Let $f:\Bbb R\to\Bbb R$, and for $x,y\in\Bbb R$ define $d(x,y)=|f(x)-f(y)|$.

First note that for any function $f:\Bbb R\to\Bbb R$ and $x,y,z\in\Bbb R$ we have $$\begin{align*} |f(x)-f(y)|&=\left|\big(f(x)-f(z)\big)+\big(f(z)-f(y)\big)\right|\\ &\le|f(x)-f(z)|+|f(z)-f(y)|\;, \end{align*}$$

so $d$ always satisfies the triangle inequality. It’s also clear that $d(x,x)=0$ for all $x\in\Bbb R$ and that $d$ is symmetric no matter what $f$ we use.

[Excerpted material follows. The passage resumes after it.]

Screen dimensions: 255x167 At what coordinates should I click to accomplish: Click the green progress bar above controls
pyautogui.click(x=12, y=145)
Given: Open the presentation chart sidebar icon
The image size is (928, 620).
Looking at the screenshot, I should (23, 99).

Thus, $d$ is always a pseudometric on $\Bbb R$. Finally, in order for $d$ to separate points, so that it’s necessary and sufficient that $f$ be injective: that ensures that if $x\ne y$, then $f(x)\ne f(y)$ and hence $d(x,y)\ne 0$. The function $f$ need not be nice in any other way.

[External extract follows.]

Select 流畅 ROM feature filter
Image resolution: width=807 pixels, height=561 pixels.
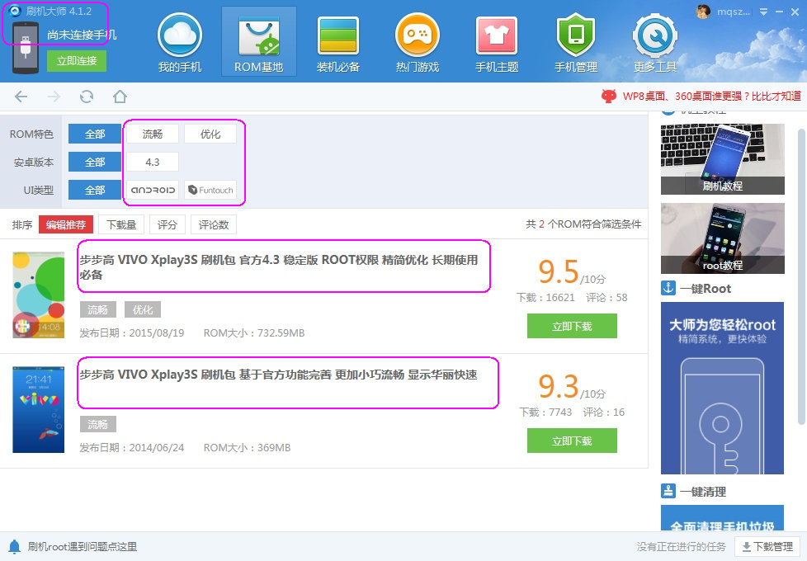153,134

For example, you could use the following function:

$$f(x)=\begin{cases} \tan^{-1}x,&\text{if }x\in\Bbb Q\\ \tan^{-1}(x+1),&\text{if }x\in\Bbb R\setminus\Bbb Q\;. \end{cases}$$

It’s discontinuous at every point, and it’s not surjective, but it is injective, and that’s all that matters.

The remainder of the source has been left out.